Dans un contexte où l’accès à Internet en mer représente un véritable défi pour les militaires, une affaire intrigante a émergé à bord de l’USS Manchester. Des officiers ont pris l’initiative de créer un réseau Wi-Fi clandestin, alimenté par Starlink, soulignant les tensions entre confort et sécurité. Les répercussions de cet acte audacieux risquent d’avoir des conséquences durables sur les politiques à bord.
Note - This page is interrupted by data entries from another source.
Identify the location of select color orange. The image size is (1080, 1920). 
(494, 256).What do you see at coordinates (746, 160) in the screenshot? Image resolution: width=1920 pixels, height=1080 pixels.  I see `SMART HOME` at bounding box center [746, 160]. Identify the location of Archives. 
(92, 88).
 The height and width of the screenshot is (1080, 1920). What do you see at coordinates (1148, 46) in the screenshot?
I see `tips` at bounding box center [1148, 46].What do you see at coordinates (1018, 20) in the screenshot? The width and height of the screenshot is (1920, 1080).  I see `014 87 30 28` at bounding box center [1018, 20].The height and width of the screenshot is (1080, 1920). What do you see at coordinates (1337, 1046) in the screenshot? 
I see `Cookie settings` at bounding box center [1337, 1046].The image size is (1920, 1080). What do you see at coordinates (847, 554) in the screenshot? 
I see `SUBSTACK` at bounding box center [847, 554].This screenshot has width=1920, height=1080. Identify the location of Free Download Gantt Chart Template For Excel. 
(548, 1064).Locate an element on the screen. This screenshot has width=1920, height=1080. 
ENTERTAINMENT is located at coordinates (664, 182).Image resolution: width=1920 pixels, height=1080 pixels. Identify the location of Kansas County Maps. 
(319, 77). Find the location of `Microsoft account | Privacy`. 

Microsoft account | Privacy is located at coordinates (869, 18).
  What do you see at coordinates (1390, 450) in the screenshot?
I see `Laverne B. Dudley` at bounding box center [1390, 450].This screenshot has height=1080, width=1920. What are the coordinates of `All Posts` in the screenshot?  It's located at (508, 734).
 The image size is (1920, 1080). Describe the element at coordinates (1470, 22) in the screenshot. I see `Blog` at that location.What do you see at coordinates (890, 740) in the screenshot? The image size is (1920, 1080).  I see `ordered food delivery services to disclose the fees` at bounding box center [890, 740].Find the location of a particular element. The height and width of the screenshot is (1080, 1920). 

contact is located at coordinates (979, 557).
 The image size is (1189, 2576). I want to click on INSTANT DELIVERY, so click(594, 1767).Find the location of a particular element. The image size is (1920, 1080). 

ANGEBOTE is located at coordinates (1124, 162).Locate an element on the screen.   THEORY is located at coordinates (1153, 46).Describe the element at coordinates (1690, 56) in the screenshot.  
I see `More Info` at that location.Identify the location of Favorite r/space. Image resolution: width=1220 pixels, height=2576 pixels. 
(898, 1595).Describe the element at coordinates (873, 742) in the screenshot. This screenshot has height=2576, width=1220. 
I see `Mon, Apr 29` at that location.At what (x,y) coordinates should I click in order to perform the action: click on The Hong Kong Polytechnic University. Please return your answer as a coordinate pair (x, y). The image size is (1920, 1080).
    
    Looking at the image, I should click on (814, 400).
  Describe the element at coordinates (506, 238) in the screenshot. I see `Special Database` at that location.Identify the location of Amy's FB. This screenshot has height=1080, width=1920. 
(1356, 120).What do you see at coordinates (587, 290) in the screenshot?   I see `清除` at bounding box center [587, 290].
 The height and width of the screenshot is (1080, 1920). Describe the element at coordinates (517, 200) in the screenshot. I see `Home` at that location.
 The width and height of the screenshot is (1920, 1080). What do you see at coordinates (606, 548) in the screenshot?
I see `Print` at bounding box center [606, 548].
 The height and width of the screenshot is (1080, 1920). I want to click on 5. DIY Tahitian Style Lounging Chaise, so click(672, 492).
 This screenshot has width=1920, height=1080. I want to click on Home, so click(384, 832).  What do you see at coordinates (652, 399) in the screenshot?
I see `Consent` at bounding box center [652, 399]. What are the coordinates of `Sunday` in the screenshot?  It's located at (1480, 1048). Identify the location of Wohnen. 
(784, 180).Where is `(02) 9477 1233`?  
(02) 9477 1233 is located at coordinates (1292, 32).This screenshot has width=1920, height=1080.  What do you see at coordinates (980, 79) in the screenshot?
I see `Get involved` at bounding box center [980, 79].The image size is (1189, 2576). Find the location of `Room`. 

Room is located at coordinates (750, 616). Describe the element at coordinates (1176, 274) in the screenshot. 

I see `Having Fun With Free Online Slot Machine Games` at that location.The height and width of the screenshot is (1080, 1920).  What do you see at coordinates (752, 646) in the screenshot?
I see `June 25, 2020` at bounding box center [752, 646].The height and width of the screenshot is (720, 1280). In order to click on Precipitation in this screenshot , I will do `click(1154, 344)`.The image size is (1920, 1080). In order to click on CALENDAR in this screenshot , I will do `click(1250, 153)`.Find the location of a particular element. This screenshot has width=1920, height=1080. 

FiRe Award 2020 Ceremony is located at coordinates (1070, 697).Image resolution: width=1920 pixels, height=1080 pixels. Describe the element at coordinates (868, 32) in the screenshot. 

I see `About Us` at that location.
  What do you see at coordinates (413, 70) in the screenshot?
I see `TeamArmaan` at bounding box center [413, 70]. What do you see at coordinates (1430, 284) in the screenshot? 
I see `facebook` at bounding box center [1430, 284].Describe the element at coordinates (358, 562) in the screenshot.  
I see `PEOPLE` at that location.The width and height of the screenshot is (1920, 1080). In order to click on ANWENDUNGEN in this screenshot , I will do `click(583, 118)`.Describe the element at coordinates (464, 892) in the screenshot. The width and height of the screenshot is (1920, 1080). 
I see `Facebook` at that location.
C’est quoi ce bordel ?! Les personnels de la Marine déployés pendant des mois en mer manquent de certains conforts, notamment d’une connexion Internet fiable. Starlink, avec sa capacité à se connecter à peu près n’importe où sur la planète, y compris au milieu de l’océan, était trop tentant pour qu’un groupe de chefs y résiste, alors ils l’ont installé illégalement dans le cadre de leurs préparatifs en vue d’un déploiement. Ils ont été arrêtés et poursuivis, mais l’incident pourrait également inciter à réévaluer les politiques d’accès à Internet sur les navires déployés – ou du moins à améliorer les protocoles de sécurité.

Les militaires déployés dans des endroits reculés souffrent de nombreuses difficultés, notamment, à l’ère du numérique, d’un accès limité ou inexistant à Internet. Une opération clandestine à bord de l’USS Manchester découverte par le Navy Times montre jusqu’où certains militaires sont prêts à aller pour maintenir un lien numérique vital avec leur domicile. Grâce à des documents obtenus grâce à une demande en vertu de la loi sur la liberté d’information, la publication a révélé comment des hauts gradés ont secrètement installé un réseau Wi-Fi non autorisé alimenté par Starlink lors d’un déploiement en 2023.

La conspiration a commencé lorsque le commandant en chef de l’époque, Grisel Marrero, a comploté avec les chefs du navire pour établir une connexion Internet secrète alors que le navire de combat se préparait à son déploiement dans le Pacifique Ouest en avril 2023. Ils ont installé une antenne parabolique Starlink au sommet du navire qui leur permettrait de diffuser des films, de consulter les résultats sportifs et d’envoyer des SMs à la maison en mer. Mais ils n’ont pas modifié le SSID par défaut des routeurs Starlink, surnommés « STINKY », une erreur de débutant qui allait plus tard aider à démanteler le stratagème.

La Marine decouvre une antenne parabolique Starlink cachee sur un

L’installation impliquait un kit haute performance Starlink, coûtant environ 2 800 dollars. Il comprenait une antenne parabolique qui connectait le navire à la constellation de satellites en orbite basse de Starlink. L’antenne parabolique a été installée discrètement sur le pont du navire, se connectant à un routeur caché en dessous, permettant aux chefs de créer un réseau Wi-Fi privé distinct des systèmes autorisés du navire.

Malgré les efforts de Marrero pour garder le réseau secret, l’équipage a fini par avoir des soupçons. Marrero a nié à plusieurs reprises l’existence du mystérieux réseau « STINKY » lorsqu’il a été interrogé à ce sujet et a fini par changer le nom du réseau pour éviter tout contrôle.

Le complot a commencé à s’effondrer en août 2023 lorsqu’un civil du Naval Warfare Center, venu à bord pour installer un système de communication, a remarqué l’antenne parabolique de Starlink. Une série d’enquêtes a finalement révélé toute l’étendue du complot.

L’enquête de la Marine a conclu que plus de 15 membres du mess des chefs du Manchester étaient impliqués dans la création du système illicite Starlink. Marrero a dû faire face aux conséquences les plus graves. Elle a été relevée de ses fonctions fin 2023 après avoir menti à plusieurs reprises à ses supérieurs sur l’existence du réseau. Au printemps 2024, elle a été condamnée par une cour martiale et rétrogradée au grade E-7.

Il s’agit d’une sanction sévère pour un crime grave, car la connexion Starlink a mis en danger la sécurité de l’ensemble du vaisseau et de l’équipage. « La menace que ces systèmes représentent pour l’équipage, le vaisseau et la Marine ne peut être surestimée », a déclaré la Marine dans son rapport.